◆ **EXERCISE REQUIREMENTS**: For this exercise, return only the lines in the records below from the one holding "The height and width of the screenshot is (477, 854)." through the one holding "Viewport: 714px width, 402px height.", including both, exactly as they appear and without pictures.

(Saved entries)
◇ ◇ ◇

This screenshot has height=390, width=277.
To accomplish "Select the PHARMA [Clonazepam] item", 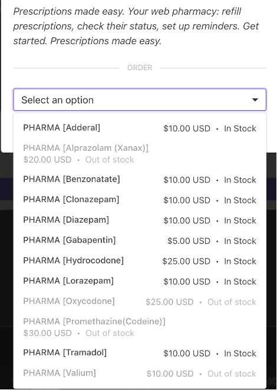I will tap(140, 200).
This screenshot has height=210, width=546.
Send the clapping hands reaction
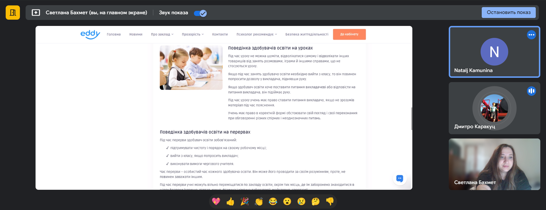259,201
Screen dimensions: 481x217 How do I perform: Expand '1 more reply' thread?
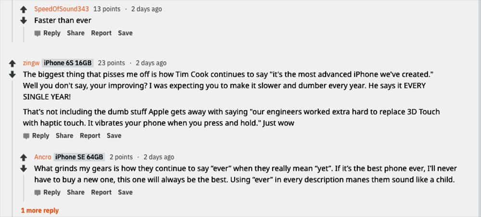point(39,210)
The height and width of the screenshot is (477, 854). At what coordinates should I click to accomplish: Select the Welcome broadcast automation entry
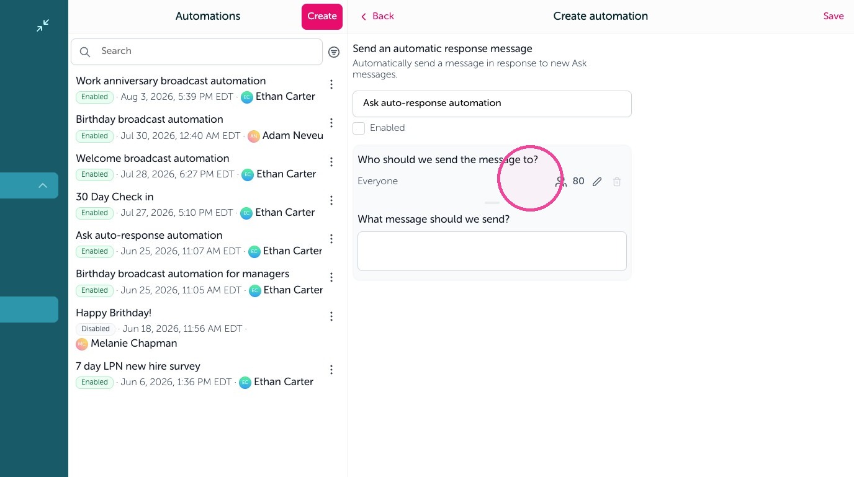pyautogui.click(x=200, y=166)
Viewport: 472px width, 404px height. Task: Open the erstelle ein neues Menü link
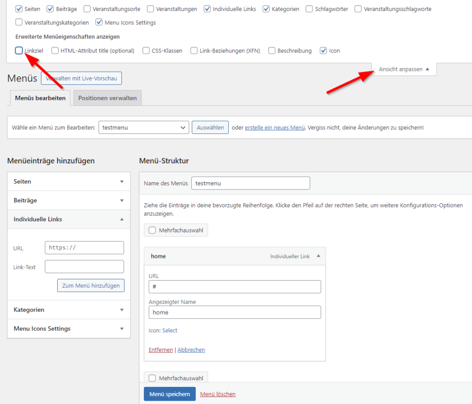pyautogui.click(x=275, y=127)
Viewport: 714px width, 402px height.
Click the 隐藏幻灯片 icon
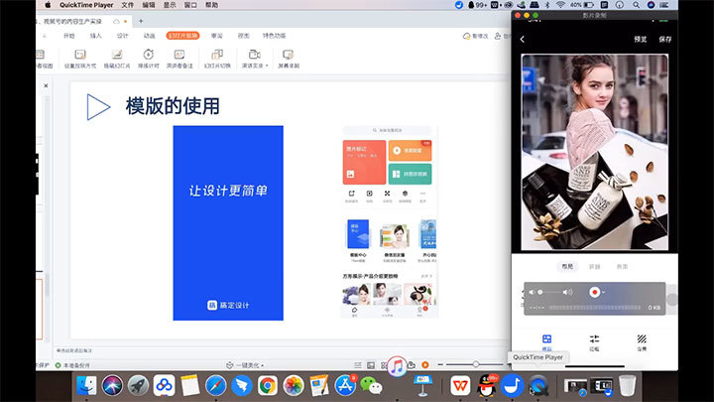click(x=117, y=54)

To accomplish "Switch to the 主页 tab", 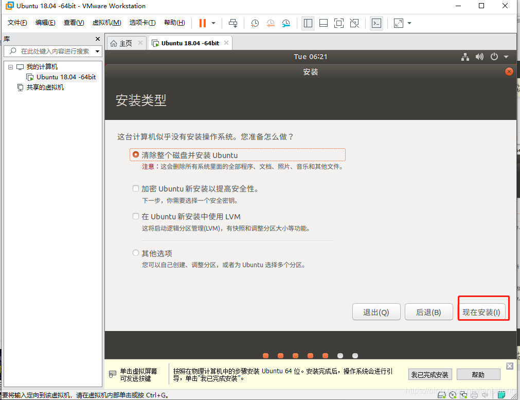I will pyautogui.click(x=125, y=43).
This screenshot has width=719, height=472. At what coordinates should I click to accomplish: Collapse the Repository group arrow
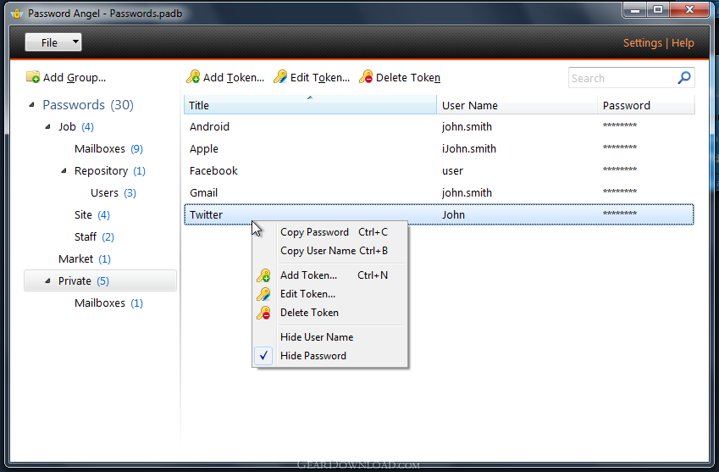click(64, 171)
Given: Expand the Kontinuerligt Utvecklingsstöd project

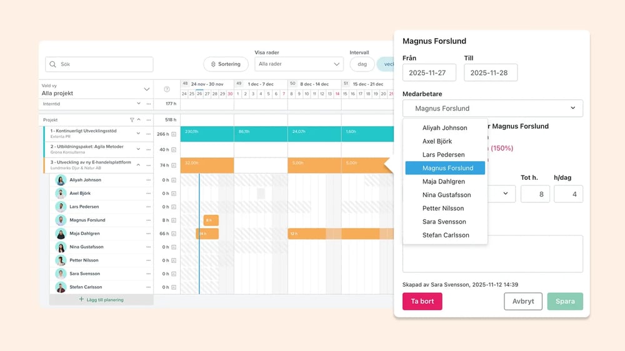Looking at the screenshot, I should (x=138, y=134).
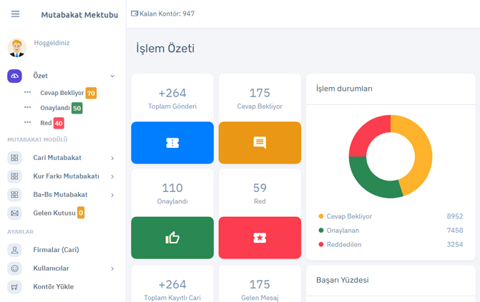The height and width of the screenshot is (302, 480).
Task: Expand the Ba-Bs Mutabakat submenu
Action: click(112, 195)
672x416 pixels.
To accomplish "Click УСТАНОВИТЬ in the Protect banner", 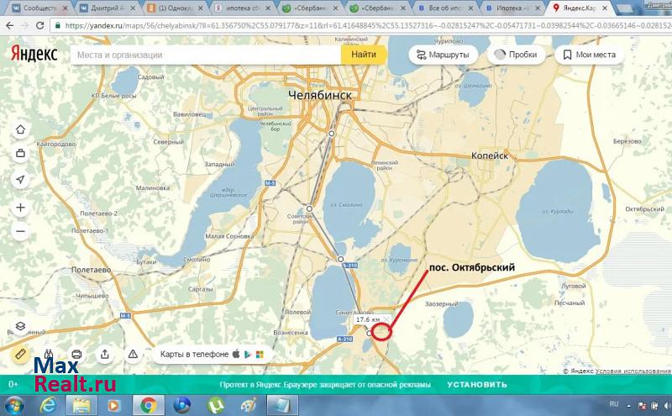I will tap(476, 384).
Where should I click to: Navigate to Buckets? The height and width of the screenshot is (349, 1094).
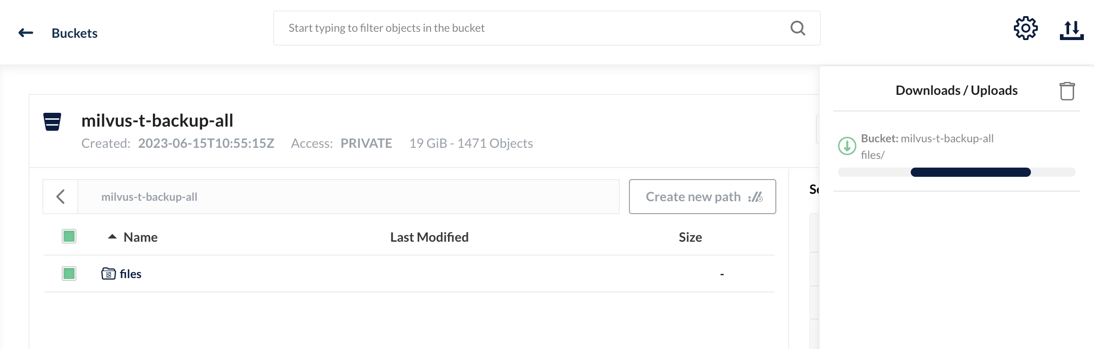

◇ ◇ ◇

◆ **TASK SOLUTION**:
The height and width of the screenshot is (477, 854). At what coordinates should I click to accomplish: Select the Welcome broadcast automation entry
pyautogui.click(x=200, y=166)
Viewport: 472px width, 404px height. Task: Open the erstelle ein neues Menü link
pyautogui.click(x=275, y=127)
Viewport: 714px width, 402px height.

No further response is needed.